Greenpeace has campaigned to make sure Apple is the leader on several issues including toxic product manufacturing, and most recently, on powering its massive data centers with renewable energy rather than fossil fuels.
“Apple has made a bold move in hiring Lisa Jackson, a proven advocate with a track record of combating toxic waste and the dirty energy that causes global warming, two of Apple’s biggest challenges as it continues to grow,” says Greenpeace’s Senior IT Analyst Gary Cook. ”Jackson can make Apple the top environmental leader in the tech sector by helping the company use its influence to push electric utilities and governments to provide the clean energy that both Apple and America need right now.”
But Apple's greenwashing is likely to backfire:
Jackson–who has just been hired by Apple as an environmental advisor–may have shamelessly pursued unconstitutional power grabs and earned a congressional investigation for using an alias email address in her dog’s name while at EPA, but none of that would have been a surprise to those in Jackson’s previous jurisdiction: New Jersey.
Before coming back to the federal EPA, Jackson ran the New Jersey Department of Environmental Protection during the Corzine administration (before becoming Corzine’s chief of staff). Though Jackson seems to have steered clear of the corruption around her, the state’s environmental apparatus has played an important role in Jersey’s corrupt state Democratic machine, which went something like this: miles of red tape were backed up by the use of obscure and blatantly irrelevant laws to make building a structure–home or commercial–in many cases close to impossible. That enabled politicians and bureaucrats at various state agencies to go looking for bribes and kickbacks to cut through that tape or to change zoning laws to increase favored property values.
The regulations won bureaucrats high marks from environmental lobbies, but they didn’t actually make anybody safer because they were bypassed by greasing the wheels. --
The Wall Street Journal’s Joseph Rago sums up Jackson’s tenure this way in a reaction to the news of her new job at Apple: “At the EPA Ms. Jackson proved to be an especially abusive and willful regulator, even for the Obama administration, and her epic rule-making bender continues to drag on economic growth. But nothing about her career suggests any expertise in technology; prior to her EPA posting Ms. Jackson was a political functionary in New Jersey and New York.”
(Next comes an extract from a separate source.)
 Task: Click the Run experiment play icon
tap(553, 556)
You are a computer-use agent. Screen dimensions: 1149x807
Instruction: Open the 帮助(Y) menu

So why would Apple hire her? Rago suggests that Apple executives, who are being dragged in front of congressional committees for obeying tax laws and making money, might think bringing Jackson on board would insulate them from the political attacks. At the Washington Examiner, Tim Carney asks: “Will Jackson’s job be about chasing subsidies for the renewable investments Apple is already making?” Whatever the reason, if her past experience is any indication, even with the best of intentions it will be counterproductive and costly.